Она чувствовала себя неловко, но все-таки пыталась растормошить меня. Не могла подобрать слова. А мне было как-то… ровно. Безразлично. С решением суда не поспоришь, не в том возрасте и теле. Да еще и стихийный выброс этот! До этого момента я как-то не воспринимал всерьез все происходящее, а теперь даже и не знаю, что делать. Я — маг. Сирота. И теперь мне одна дорога — в приют. А я сам как слепой котенок в вакууме.
— Сейчас мы пойдем собирать твои вещи в больницу, а завтра тебя заберет миссис Данбар, — сказала она, не глядя на меня.
— Это будет завтра, — ответил я, пожав плечами. — А сегодня просто хороший день, мисс Оливия. Почему вы плачете?

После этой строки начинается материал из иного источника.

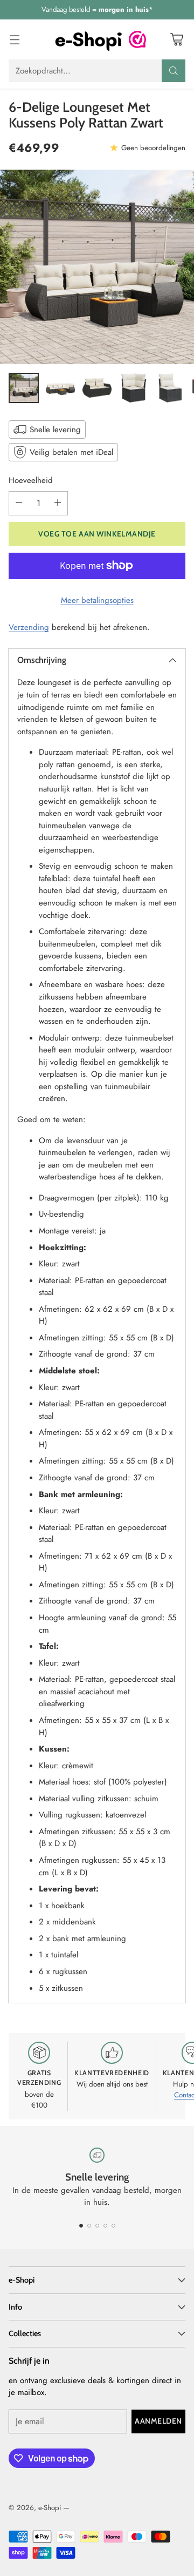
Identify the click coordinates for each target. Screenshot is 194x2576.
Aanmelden (158, 2421)
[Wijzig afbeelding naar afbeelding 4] (134, 388)
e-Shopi (49, 2508)
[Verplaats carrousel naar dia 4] (105, 2226)
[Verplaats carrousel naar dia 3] (97, 2226)
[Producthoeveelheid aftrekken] (19, 503)
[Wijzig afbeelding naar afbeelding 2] (60, 388)
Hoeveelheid (31, 480)
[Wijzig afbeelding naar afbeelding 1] (24, 388)
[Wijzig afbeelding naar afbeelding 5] (170, 388)
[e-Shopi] (88, 39)
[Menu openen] (14, 39)
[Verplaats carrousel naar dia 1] (81, 2226)
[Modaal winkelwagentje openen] (176, 39)
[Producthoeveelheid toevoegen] (57, 503)
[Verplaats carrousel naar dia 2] (89, 2226)
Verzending (29, 627)
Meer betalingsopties (97, 600)
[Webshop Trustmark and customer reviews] (137, 39)
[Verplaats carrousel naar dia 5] (113, 2226)
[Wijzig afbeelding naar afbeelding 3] (97, 388)
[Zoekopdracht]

— Просто так, потому что печально, — улыбнулась Оливия сквозь слезы. Они текли и текли по щекам, будто обвиняя меня в черствости.

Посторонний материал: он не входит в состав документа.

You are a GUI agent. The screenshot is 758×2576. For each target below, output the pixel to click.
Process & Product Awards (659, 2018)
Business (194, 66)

Она помотала головой, пытаясь стереть слезы или хотя бы скрыть. Я не мог ничем ее утешить, а она — найти слова. А мне они не нужны. И так все понимаю. Медсестричка меня жалеет, что ли? К черту их всех, магов и родственников. Все так или иначе твари. От этого никуда не денешься.
И мне опять хотелось закурить.
Мне ничего не снилось. К счастью, наверное. Не хотелось думать о том, что будет завтра или через год. Мистер Коллинз почувствовал мое настроение и меня не трогал, хотя ему суть дела вполне могла быстро разжевать медсестричка. Я осмотрел свои нехитрые пожитки и пришел к выводу, что героя из меня не выйдет. Какой-то на голову стукнутый персонаж бы сразу решил, что нужно валить из больнички, а если бы и остался до сих пор, то дернул из «приветливого» магического мира еще вчера. Я же прекрасно понимал, что на улице не выживу. Идти мне некуда и не к кому, денег и документов нет, знания реалий Великобритании тоже отсутствуют, а добрых людей пусть и больше, чем злых, но мне с моей удачей такого не светит. В лучшем случае я смогу попасть в такой же приют, только обычный. И каковы перспективы? Очень, очень неясные. Лучше пока осмотреться, разузнать что-то полезное про магию, а там уже и школа не за горами. А я в нее попаду, раз был стихийный выброс. Хотя загораться, не чувствуя боли, — неплохая вещь, если подумать. Научиться бы еще этой способностью управлять — цены бы не было.
Переночевав со всеми не очень приятными мыслями, я понял, что все могло быть и хуже. Если бы судьей была не придирчивая Амбридж, которая всеми силами пыталась завалить обе стороны, то меня могли отдать Императрице Черепов. И тут бы быстро выяснилось, что я и Невилл — две разные личности. Одно дело прикидываться валенком полчаса раз в два дня, а совсем другое — строить из себя непонятно что на постоянной основе. Мы бы с ней не ужились, как ни крути. Вот чего я не люблю, так это подчиняться, тем более мозги-то у меня не ребенка, а взрослого человека. Да и сидеть на месте я точно не смогу. Не думаю, что старуха бы спокойно смотрела на то, как я шарахаюсь по магловским библиотекам в поисках профессиональной литературы, чтобы что-нибудь не забыть, а потом обкладываюсь книжками, как диснеевская принцесска животными. Отпуск — вещь, конечно, хорошая, но я уже начинаю скучать по своим чертежам, особенно по многострадальной частной обсерватории с вечно недовольным заказчиком, по очень медленно соображающей секретарше главного и даже по бывшей жене, чего сам от себя не ожидал. И как я буду без практики? Без нее никуда не сунешься, будь ты врачом или архитектором, как я.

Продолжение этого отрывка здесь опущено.